## Saved entries
------------------------------------------------

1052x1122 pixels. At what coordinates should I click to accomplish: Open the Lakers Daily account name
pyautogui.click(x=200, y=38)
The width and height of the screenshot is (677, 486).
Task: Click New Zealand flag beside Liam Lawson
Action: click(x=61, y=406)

------------------------------------------------

## To do
Write the entries out again in full, exactly as they appear above.

## Result
1052x1122 pixels. At what coordinates should I click to accomplish: Open the Lakers Daily account name
pyautogui.click(x=200, y=38)
The width and height of the screenshot is (677, 486).
Task: Click New Zealand flag beside Liam Lawson
Action: click(x=61, y=406)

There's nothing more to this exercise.